In the first step toward animal-to-human transplants of insulin-producing cells for people with type 1 diabetes, Northwestern Medicine® scientists have successfully transplanted islets, the cells that produce insulin, from one species to another. And the islets survived without immunosuppressive drugs.
Northwestern scientists developed a new method that prevented rejection of the islets, a huge problem in transplants between species, called xenotransplantation.
“This is the first time that an interspecies transplant of islet cells has been achieved for an indefinite period of time without the use of immunosuppressive drugs,” said study co-senior author Stephen Miller. “It’s a big step forward.”

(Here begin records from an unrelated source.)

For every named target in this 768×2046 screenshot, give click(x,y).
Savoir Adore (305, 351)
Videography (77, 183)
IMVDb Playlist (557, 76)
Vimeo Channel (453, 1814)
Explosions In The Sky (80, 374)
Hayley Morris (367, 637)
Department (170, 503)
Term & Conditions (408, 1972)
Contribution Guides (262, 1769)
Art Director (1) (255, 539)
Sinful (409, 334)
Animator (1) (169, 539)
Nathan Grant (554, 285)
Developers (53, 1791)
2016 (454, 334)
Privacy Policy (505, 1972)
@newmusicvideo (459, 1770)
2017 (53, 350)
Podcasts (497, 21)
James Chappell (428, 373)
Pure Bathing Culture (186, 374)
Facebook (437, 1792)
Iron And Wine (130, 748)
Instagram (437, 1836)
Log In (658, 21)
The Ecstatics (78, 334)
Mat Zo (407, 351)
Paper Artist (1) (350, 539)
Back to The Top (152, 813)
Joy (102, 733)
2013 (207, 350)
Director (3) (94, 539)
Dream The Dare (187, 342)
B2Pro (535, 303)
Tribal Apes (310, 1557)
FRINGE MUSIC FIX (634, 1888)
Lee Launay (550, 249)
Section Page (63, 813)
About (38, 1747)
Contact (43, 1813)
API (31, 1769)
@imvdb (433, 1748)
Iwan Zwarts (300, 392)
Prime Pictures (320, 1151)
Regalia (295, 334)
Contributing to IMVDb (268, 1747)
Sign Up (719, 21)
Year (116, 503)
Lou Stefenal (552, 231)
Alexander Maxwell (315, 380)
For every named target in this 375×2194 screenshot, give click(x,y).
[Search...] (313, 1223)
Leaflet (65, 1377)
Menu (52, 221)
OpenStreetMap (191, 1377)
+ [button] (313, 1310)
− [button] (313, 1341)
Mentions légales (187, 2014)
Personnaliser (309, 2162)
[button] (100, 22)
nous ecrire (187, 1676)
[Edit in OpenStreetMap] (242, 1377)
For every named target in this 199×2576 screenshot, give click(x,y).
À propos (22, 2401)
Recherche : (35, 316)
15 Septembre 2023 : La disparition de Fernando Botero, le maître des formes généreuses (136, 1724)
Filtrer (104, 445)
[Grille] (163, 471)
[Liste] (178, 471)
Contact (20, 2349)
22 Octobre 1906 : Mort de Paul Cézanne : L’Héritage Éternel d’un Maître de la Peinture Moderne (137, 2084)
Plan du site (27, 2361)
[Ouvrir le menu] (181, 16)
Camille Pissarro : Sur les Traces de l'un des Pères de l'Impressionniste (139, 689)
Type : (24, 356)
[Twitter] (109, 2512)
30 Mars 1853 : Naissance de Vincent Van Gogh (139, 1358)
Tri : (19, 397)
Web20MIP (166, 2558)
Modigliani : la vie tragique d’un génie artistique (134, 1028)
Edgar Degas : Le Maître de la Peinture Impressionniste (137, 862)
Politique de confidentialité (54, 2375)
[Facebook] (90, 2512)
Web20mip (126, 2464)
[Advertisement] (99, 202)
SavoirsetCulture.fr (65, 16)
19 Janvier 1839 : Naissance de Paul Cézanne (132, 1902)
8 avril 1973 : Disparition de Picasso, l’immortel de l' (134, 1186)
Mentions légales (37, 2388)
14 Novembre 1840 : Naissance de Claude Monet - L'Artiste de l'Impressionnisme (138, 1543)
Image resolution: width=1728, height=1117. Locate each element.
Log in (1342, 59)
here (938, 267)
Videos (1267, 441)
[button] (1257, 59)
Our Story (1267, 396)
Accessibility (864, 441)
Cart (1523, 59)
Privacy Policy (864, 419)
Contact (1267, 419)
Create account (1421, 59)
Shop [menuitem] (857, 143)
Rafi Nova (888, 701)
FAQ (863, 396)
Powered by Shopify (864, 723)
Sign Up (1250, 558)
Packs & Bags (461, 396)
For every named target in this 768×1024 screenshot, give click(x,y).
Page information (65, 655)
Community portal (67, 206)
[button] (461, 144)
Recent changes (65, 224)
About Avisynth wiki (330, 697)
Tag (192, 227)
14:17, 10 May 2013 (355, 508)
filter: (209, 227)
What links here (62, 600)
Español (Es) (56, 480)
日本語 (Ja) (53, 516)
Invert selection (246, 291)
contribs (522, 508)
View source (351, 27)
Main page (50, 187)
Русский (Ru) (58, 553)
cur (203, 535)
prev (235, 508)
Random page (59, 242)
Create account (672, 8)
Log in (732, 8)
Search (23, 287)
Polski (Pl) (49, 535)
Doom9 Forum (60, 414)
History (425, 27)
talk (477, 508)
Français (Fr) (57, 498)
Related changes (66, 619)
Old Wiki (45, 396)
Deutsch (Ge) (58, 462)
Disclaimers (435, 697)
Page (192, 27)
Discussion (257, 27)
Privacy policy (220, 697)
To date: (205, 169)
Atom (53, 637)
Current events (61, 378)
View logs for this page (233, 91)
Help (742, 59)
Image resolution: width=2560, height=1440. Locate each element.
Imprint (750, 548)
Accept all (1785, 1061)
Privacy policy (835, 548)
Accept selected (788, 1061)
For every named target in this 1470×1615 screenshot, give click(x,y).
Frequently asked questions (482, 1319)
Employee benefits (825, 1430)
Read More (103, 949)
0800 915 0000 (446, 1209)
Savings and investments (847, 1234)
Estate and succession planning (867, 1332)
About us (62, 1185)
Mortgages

READ MORE ON NORTHWESTERN UNIVERSITY
Ref: Transient B Cell Depletion Combined with Apoptotic Donor Splenocytes Induces Xeno-specific T and B cell Tolerance to Islet Xenografts. Diabetes (30 May 2013) | DOI: 10.2337/db12-1678
ABSTRACT
Peritransplant infusion of apoptotic donor splenocytes cross-linked with ethylene carbodiimide (ECDI-SPs) has been demonstrated to effectively induce allogeneic donor-specific tolerance. The objective of the current study is to determine the effectiveness and additional requirements for tolerance induction for xenogeneic islet transplantation using donor ECDI-SPs. In a rat-to-mouse xenogeneic islet transplant model, we show that rat ECDI-SPs alone significantly prolonged islet xenograft survival, but failed to induce tolerance. In contrast to allogeneic donor ECDI-SPs, xenogeneic donor ECDI-SPs induced production of xenodonor-specific antibodies partially responsible for the eventual islet xenograft rejection. Consequently, depletion of B cells prior to infusions of rat ECDI-SPs effectively prevented such antibody production and led to the indefinite survival of rat islet xenografts. In addition to controlling antibody responses, transient B cell depletion combined with ECDI-SPs synergistically suppressed xenodonor-specific T cell priming as well as memory T cell generation. Reciprocally, after initial depletion, the recovered B cells in long-term tolerized mice exhibited xenodonor-specific hypo-responsiveness. We conclude that transient B cell depletion combined with donor ECDI-SPs is a robust strategy for induction of xenodonor-specific T and B cell tolerance. This combinatorial therapy may be a promising strategy for tolerance induction for clinical xenogeneic islet transplantation.